Now a team led by Jorge Meléndez of the University of Porto believes that the Sun’s unusual chemical composition could be related to the formation of Earth and the other rocky planets – and this chemical fingerprint could be used to identify other stars with rocky satellites.

‘Excellent news’

“Very excitingly, the star most similar to the Sun in this respect that we have found so far is Alpha Centauri A, the second nearest star,” said Martin Asplund, team member and director of Germany’s Max Planck Institute for Astrophysics. He said that this is “excellent news” because, if Earth-like planets do exist in that system, it is close enough for them to be observed directly.

The team came up with this idea after comparing absorption spectra of the Sun with that of 11 “solar twins” – stars that are physically similar to the Sun – and 10 “solar analogues”, which are slightly less similar. The measurements were made using the Magellan telescope at Las Campanas Observatory in Chile and the Keck telescope in Hawaii.

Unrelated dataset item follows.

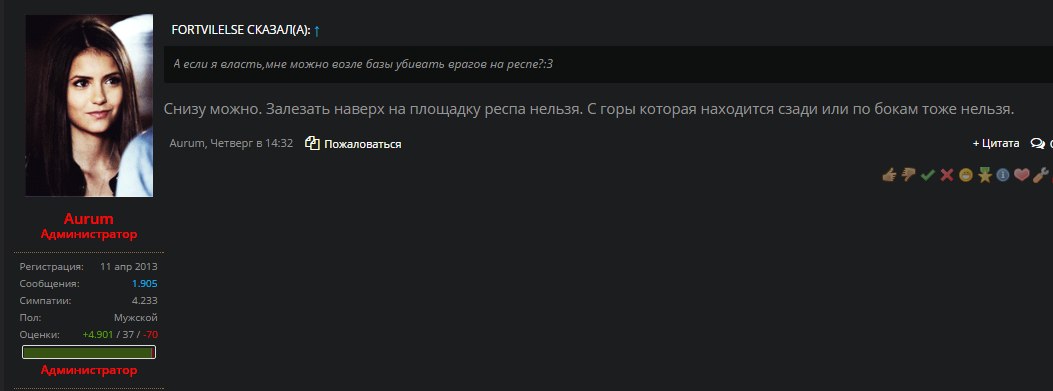Follow the blue arrow to the quoted post

317,30
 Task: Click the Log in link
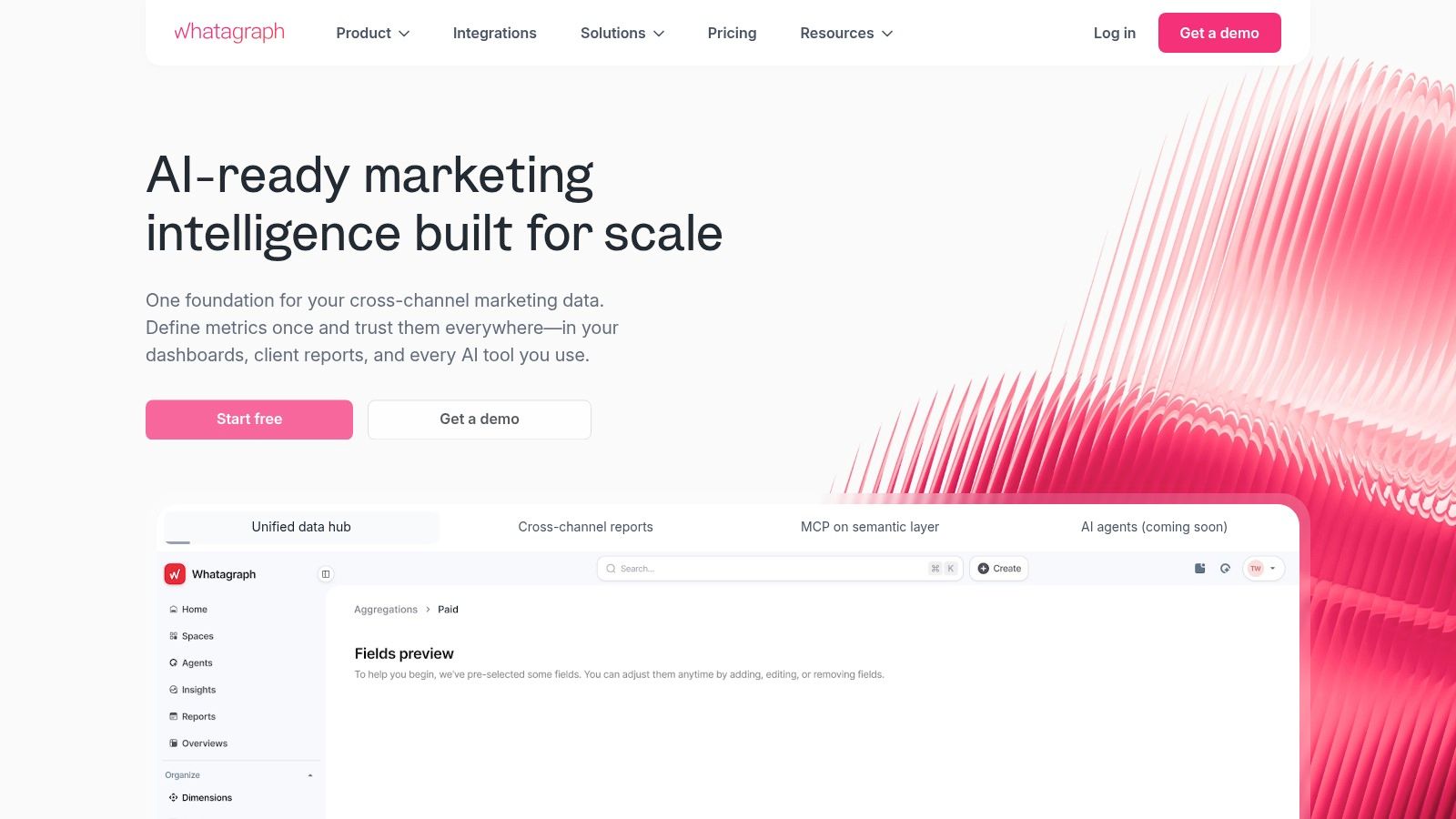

Whereas previous, less accurate, studies had suggested that the Sun’s chemical composition is typical of stars, Meléndez and Asplund say that in fact the sun’s composition is “quite unusual”. Compared to the solar twins, the team found that it has about the same amount of light elements like carbon and oxygen. Heavier elements, such as aluminium, iron and nickel, show a 10–20% lower abundance.

Dust-cleansed gas

Meléndez points out that this distribution in elemental abundances correlates strongly with their condensation temperatures. He suggests that the higher condensation temperature elements – referred to as refractory elements – were involved in the planet-forming process in our solar system. “The scenario we are proposing is that during the formation of the Sun some of the gas condensed into dust and eventually became the planets,” Asplund told physicsworld.com. “The largely dust-cleansed gas then continued being sucked into the Sun.”

About 10–20% of the stars in the study have a close chemical resemblance to the Sun. However, stars with giant planets orbiting round them are not chemically similar to the Sun, according to Meléndez.

Other characteristics of the solar system add to the argument that the Sun’s lack of refractory elements could be tied to the presence of rocky planets. For example, the total mass of elements missing from the Sun is similar to the total found in its four rocky planets. Also, the Earth’s crust contains relatively fewer light elements and more refractory ones compared with the Sun.

However, José Robles, a researcher at the Kennedy Space Centre in Florida who previously worked with Meléndez to identify solar twins, calls into question how significant the difference between the Sun and the average of the 11 twins is. Together with Australian National University astronomer Charles Lineweaver he points out that the amount of lighter, more volatile, elements in stars is known to vary. “Their statement that the Sun is depleted in refractories could probably more legitimately be described as the average twin being more depleted in volatiles than the Sun is,” said Robles.

‘Work in progress’

Robles applauds the accuracy of the measurements and describes the idea that the abundance differences between the Sun and solar-twins might be explained by planet formation as “thought-provoking”. According to Robles, using this approach to spot terrestrial planets “is an interesting idea that we may be able to do someday, but not yet. It is a work in progress.”

Meléndez’s team will now go on to study a further 100 stars in search of similarities with the Sun, having been allocated three nights’ observing time with the European Southern Observatory’s Very Large Telescope in Chile.

This work was published in The Astrophysical Journal Letters.